WASHINGTON — President Donald Trump declared a national emergency at the border on Friday to access billions of dollars to build a border wall that Congress refused to give him, transforming a highly charged policy dispute into a fundamental confrontation over separation of powers.
In a televised announcement in the Rose Garden, Trump said he would sign the declaration to protect the country from the flow of drugs, criminals and illegal immigrants coming across the border from Mexico, which he characterized as a profound threat to national security.
“We’re going to confront the national security crisis on our southern border and we’re going to do it one way or the other,” he said. “It’s an invasion,” he added. “We have an invasion of drugs and criminals coming into our country.”
The border emergency declaration, which Trump signed later in the day, enables Trump to divert $3.6 billion budgeted for military construction projects to the border wall, White House officials said. Trump will also use more traditional presidential budgetary discretion to tap $2.5 billion from counternarcotics programs and $600 million from a Treasury Department asset-forfeiture fund.
Combined with the $1.375 billion authorized for fencing in a spending package passed by Congress on Thursday night, Trump would then have about $8 billion in all to advance construction of new barriers and repairs or replacement of existing barriers along the border this year, significantly more than the $5.7 billion that Congress refused to give him.
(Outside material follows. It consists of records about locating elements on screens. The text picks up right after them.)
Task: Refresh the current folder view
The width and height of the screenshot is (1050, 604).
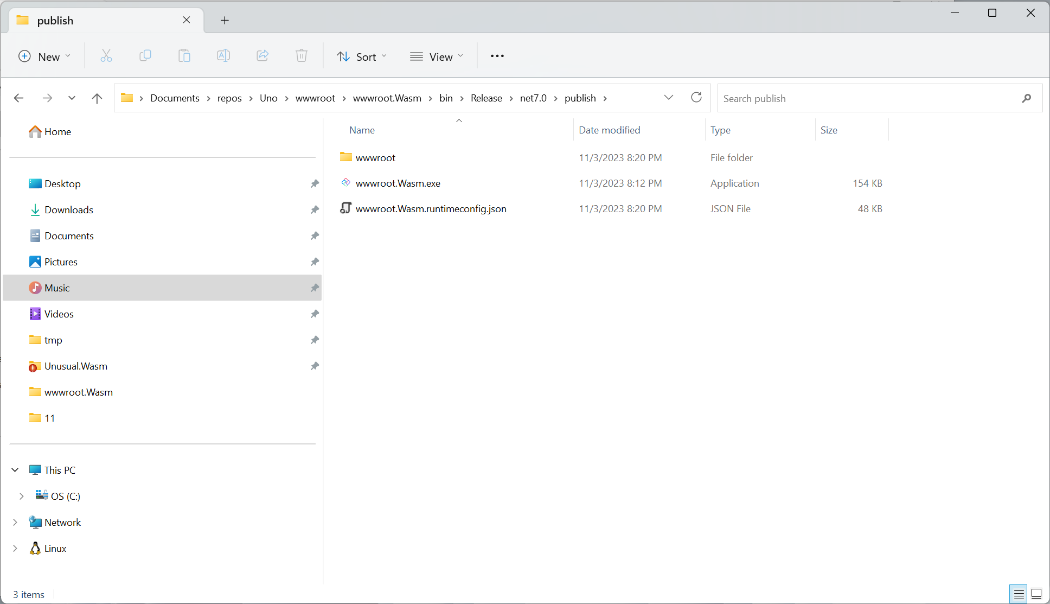Action: click(696, 98)
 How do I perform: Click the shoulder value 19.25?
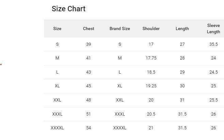[151, 86]
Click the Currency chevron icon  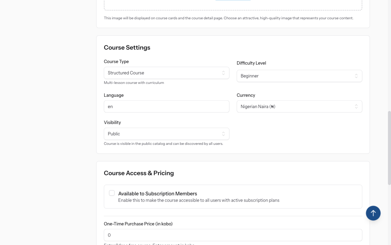click(x=356, y=106)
The president’s decision incited condemnation from Democrats and some Republicans, who called it an unconstitutional abuse of his authority.
“This is plainly a power grab by a disappointed president, who has gone outside the bounds of the law to try to get what he failed to achieve in the constitutional legislative process,” Speaker Nancy Pelosi of California and Sen. Chuck Schumer of New York, the minority leader, said in a joint statement. The two vowed to try to overturn the decision, appealing to Republicans to join them. “The president is not above the law,” they said. “The Congress cannot let the president shred the Constitution.”
House Democrats plan to introduce legislation to block the president’s move, which could pass both houses if it wins the votes of the half-dozen Republican senators who had criticized the planned declaration. That would put the president in the position of issuing the first veto of his presidency.